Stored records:
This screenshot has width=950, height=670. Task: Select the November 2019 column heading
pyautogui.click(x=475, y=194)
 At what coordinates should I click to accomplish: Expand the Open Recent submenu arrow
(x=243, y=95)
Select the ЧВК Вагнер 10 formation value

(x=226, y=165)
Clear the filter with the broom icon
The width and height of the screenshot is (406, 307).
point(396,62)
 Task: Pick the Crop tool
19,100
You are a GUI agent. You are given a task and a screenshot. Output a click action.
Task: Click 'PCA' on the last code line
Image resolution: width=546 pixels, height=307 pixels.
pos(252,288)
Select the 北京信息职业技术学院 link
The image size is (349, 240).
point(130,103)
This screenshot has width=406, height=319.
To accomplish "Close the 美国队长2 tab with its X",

Problem statement: Recopy all of the records verbatim.

Completed exercise:
This screenshot has width=950, height=670. Task: Select the November 2019 column heading
pyautogui.click(x=475, y=194)
 At what coordinates should I click to accomplish: Expand the Open Recent submenu arrow
(x=243, y=95)
Select the ЧВК Вагнер 10 formation value

(x=226, y=165)
Clear the filter with the broom icon
The width and height of the screenshot is (406, 307).
point(396,62)
 Task: Pick the Crop tool
19,100
You are a GUI agent. You are given a task and a screenshot. Output a click action.
Task: Click 'PCA' on the last code line
Image resolution: width=546 pixels, height=307 pixels.
pos(252,288)
Select the 北京信息职业技术学院 link
The image size is (349, 240).
point(130,103)
This screenshot has width=406, height=319.
To accomplish "Close the 美国队长2 tab with its X",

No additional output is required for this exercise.